Our second key assumption is that the 2nd and 3rd year of tutoring will have effects similar to the first. This hasn’t been studied much in the literature, and is definitely an assumption we’d want to investigate further.

That brings us to our final question:

Why aren’t we trying this already?

Before going further, I should mention that there are already schools trying this in various ways, shapes, and forms. However, I haven’t seen much in terms of projects designed to create robust, measurable outcomes. It seems like there are two main barriers.

The first barrier is financial. Programs like we’ve described cost money. To gauge how much, let’s walk through two financial scenarios: an optimistic scenario and a pessimistic one.

Optimistic scenario: here we’ll assume program structures similar to those used in the RCTs in terms of tutoring hours spent per student and a tutor cost of $20/hr. We’ll also assume that we can accurately predict which students need tutoring, and that we’ll only tutor those students that would not pass the SBA test if they didn’t receive tutoring (this ends up being a little over 70 students a year across 3rd, 4th, and 5th grades). In this case, the continuous tutoring program would cost about $30k/year.

Pessimistic scenario: let’s assume program costs that are twice that in the published research, either because we spend more money per tutor or because we spend more hours on each student. Furthermore, let’s assume that we can’t accurately predict which students need tutoring, and so we end up tutoring twice as many students as actually needed (i.e. half of them would have passed the SBA anyway). In this case, the full program would cost about $120k/year.

So we see that the cost of a continuous tutoring program that fully closes within-school educational gaps would probably be between $30k and $120k/year. That is a lot of money, but to put it in perspective, the school we’ve analyzed throughout this post gets about $750k/year (from various learning assistance programs, Title I, and levy funds) specifically to help disadvantaged students, so this doesn’t seem like a fundamental barrier.

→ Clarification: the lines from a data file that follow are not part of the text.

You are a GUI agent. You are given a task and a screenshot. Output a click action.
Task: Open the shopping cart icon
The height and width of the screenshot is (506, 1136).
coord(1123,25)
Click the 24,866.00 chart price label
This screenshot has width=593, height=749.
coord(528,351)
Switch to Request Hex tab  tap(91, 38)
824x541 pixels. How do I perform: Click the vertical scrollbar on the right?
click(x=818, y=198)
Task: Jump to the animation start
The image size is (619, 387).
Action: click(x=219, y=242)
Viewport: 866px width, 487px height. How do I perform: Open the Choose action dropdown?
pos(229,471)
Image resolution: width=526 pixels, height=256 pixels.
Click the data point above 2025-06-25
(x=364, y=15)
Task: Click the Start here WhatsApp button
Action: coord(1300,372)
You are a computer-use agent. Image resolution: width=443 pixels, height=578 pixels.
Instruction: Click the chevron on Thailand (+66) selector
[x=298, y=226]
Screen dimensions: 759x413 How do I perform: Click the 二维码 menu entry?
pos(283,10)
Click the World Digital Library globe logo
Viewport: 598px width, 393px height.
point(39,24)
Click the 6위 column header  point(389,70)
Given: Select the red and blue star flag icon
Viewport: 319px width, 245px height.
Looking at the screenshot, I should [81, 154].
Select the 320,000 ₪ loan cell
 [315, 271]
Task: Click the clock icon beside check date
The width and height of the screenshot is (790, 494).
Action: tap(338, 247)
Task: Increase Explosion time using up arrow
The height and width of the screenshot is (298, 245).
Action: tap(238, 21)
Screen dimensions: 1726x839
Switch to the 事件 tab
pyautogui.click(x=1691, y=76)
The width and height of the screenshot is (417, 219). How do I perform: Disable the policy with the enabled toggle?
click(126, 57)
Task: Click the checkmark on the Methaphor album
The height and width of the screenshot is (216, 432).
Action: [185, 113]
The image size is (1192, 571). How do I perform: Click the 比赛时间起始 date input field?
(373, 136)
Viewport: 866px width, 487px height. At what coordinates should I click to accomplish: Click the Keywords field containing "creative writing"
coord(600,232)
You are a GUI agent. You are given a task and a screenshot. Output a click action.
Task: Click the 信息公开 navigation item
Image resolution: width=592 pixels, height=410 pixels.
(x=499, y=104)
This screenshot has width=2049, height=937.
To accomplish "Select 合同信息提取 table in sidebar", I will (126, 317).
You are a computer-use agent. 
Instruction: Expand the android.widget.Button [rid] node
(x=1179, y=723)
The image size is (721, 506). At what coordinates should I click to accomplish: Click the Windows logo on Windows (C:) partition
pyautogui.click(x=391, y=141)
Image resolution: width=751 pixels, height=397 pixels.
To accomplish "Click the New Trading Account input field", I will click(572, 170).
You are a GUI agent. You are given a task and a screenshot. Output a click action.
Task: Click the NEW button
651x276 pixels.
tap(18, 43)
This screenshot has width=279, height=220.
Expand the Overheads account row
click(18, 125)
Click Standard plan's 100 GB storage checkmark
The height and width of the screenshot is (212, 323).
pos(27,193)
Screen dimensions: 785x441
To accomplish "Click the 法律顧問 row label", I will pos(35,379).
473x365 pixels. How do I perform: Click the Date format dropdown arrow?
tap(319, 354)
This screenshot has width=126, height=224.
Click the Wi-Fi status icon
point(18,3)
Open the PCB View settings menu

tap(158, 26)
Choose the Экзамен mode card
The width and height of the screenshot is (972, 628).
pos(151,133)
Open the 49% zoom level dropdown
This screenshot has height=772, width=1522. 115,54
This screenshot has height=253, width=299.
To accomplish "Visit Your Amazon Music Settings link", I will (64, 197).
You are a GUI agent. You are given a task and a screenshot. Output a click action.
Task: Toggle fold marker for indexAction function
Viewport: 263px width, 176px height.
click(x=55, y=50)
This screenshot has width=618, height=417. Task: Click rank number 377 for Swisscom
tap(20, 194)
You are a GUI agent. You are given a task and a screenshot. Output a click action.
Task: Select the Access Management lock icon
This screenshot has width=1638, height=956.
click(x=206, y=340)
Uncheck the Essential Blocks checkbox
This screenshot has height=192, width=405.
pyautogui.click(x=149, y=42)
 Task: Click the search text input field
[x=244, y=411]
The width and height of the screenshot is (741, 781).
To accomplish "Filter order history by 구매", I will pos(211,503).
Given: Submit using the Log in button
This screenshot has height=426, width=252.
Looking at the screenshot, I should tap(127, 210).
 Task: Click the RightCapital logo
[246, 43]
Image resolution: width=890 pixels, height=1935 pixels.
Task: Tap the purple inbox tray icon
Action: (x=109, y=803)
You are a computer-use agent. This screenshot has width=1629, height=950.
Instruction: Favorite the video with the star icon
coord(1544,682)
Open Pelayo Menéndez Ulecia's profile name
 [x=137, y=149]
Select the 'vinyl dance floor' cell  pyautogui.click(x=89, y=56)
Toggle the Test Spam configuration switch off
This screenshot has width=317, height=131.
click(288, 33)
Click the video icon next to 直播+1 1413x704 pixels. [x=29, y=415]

The other barrier is operational. Setting up, implementing, and measuring the effects of a program like we’ve described is no mean feat. When I’ve spoken to elementary school principals about tutoring, several have mentioned that they often have trouble getting the tutors to even show up…this could be one reason to assume we need to spend more money on the tutors! Also, the analytics required to accurately target students and measure the program efficacy aren’t trivial, and so it isn’t surprising that there are real challenges to making something like this work at scale. However, I think it’s fair to say that this also shouldn’t be an insurmountable barrier.

Wrap Up

To bring it all together, there are three main takeaways from this analysis. I want to mention that we focused on only one particular intervention, and in theory we should be able to get even better results if we stacked several different types of them together, such as combining our tutoring with social-emotional learning, for example. Regardless, it seems safe to say that:

There are known interventions that have been shown to repeatably and significantly improve elementary school test scores.
There is still a lot of work to do to fully understand how to make specific implementations repeatably succeed: it will require a combination of detailed operational and analytical work but doesn’t seem unrealistic from a financial perspective.
Stacking these interventions over time should lead to big gains, enough to close educational gaps both within schools and between schools.

In other words, the good news is that it should be possible to significantly or completely close the educational gaps in our elementary schools with known tools. However, it will require a concerted operational and analytical effort, and like most good things, time and money.